Non è necessario essere laureati in Medicina per capire che il modo migliore per
spendere meno in sanità è fare di tutto per diminuire il numero di coloro che si
ammalano. Ma è altrettanto semplice comprendere come la possibilità di
guadagnare attraverso appalti
“aggiustati”, mazzette, tangenti e riconoscenze varie da
amici degli amici è molto più alta nella medicina curativa, che nelle campagne
di prevenzione da realizzarsi a cominciare dalle scuole e finalizzate a
modificare gli stili di vita. Da una campagna contro il fumo è più difficile
(nulla è impossibile nel nostro Paese) che qualcuno tragga guadagni illeciti o
finanziamenti “formalmente leciti” per le proprie fondazioni, finanziamenti
generosamente elargiti invece dai colossi del tabacco. Poco importa che le morti
per patologie ischemiche del cuore aumenti costantemente fino a superare il
12% dei decessi totali (dati 2012).
Certo anche da una
campagna di prevenzione all’Aids alcune
agenzie di comunicazione sono state capaci di trarre profitti illeciti, ma nulla
in confronto ai guadagni stratosferici delle multinazionali farmaceutiche che
producono antiretrovirali e che grazie all’inerzia di chi ci governa aumentano
ogni anno il numero dei loro clienti affezionati di 4.000
unità.
Se per fare una mammografia è
necessario attendere dei mesi e se poi si deve aspettare ancora altri mesi, come
denunciato anche da
Walter
Bergamaschi direttore
generale uscente dell’assessorato alla Sanità della regione Lombardia,
per poter sottoporsi all’intervento eventualmente necessario non è complicato
comprendere come ne risenta la diagnosi precoce in un ambito nel quale il tempo
incide fortemente sulla prognosi, ossia sull’evoluzione della malattia.
A meno che…
A meno che il soggetto in questione non disponga di risorse economiche tali da
permettergli di rivolgersi alle strutture
privatee
di acquistare salute e anni di vita. Ed infatti in questi ultimi anni la
condizione economica torna ad essere un determinante fondamentale della salute;
il divario tra ricchi e poveri nel poter accedere alle cure e quindi nel godere
di buona salute, che si era ristretto grazie alla conquista nel 1978 del Servizio
Sanitario Nazionale universale,
ha rincominciato ad allargarsi significativamente. Così come sono specularmente
aumentati ovunque, dalla Lombardia alla Sicilia, passando per il Lazio, i
guadagni dei proprietari di cliniche private spesso non sconosciuti ai gestori
del potere politico.
Il recente decreto cosiddetto sull’appropriatezza degli esami
diagnostici,
soprattutto in assenza di precisi percorsi di formazione rivolti ai medici,
rischia di trasformarsi in un ulteriore ritardo nella diagnosi di varie
patologie amplificando le nefaste conseguenze sopra descritte.

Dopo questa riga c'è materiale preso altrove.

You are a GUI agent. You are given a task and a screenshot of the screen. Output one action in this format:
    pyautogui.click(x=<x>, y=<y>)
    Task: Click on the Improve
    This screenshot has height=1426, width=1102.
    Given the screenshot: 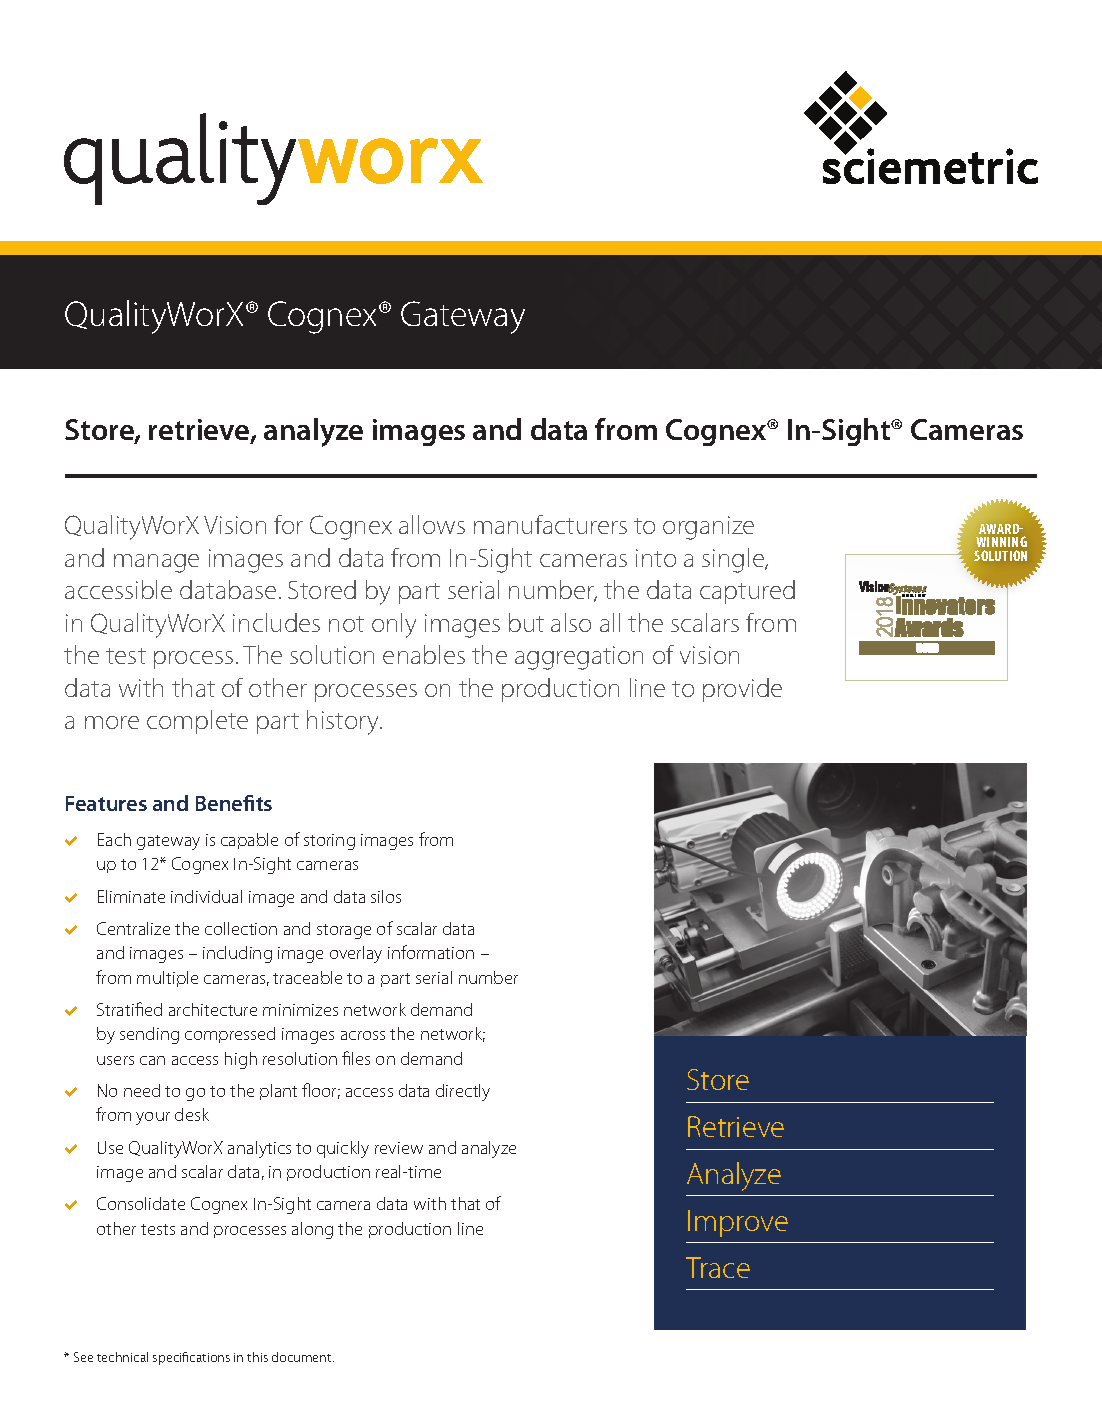 What is the action you would take?
    pyautogui.click(x=738, y=1223)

La tutela della nostra salute si scontra quindi con i continui tagli dei
finanziamenti destinati alla sanità, ma anche con politiche tese a privilegiare i
forti interessi privati presenti
nel campo della salute e certamente più interessati a dispensare cure a caro
prezzo a chi può permettersele piuttosto che a garantire una vita sana.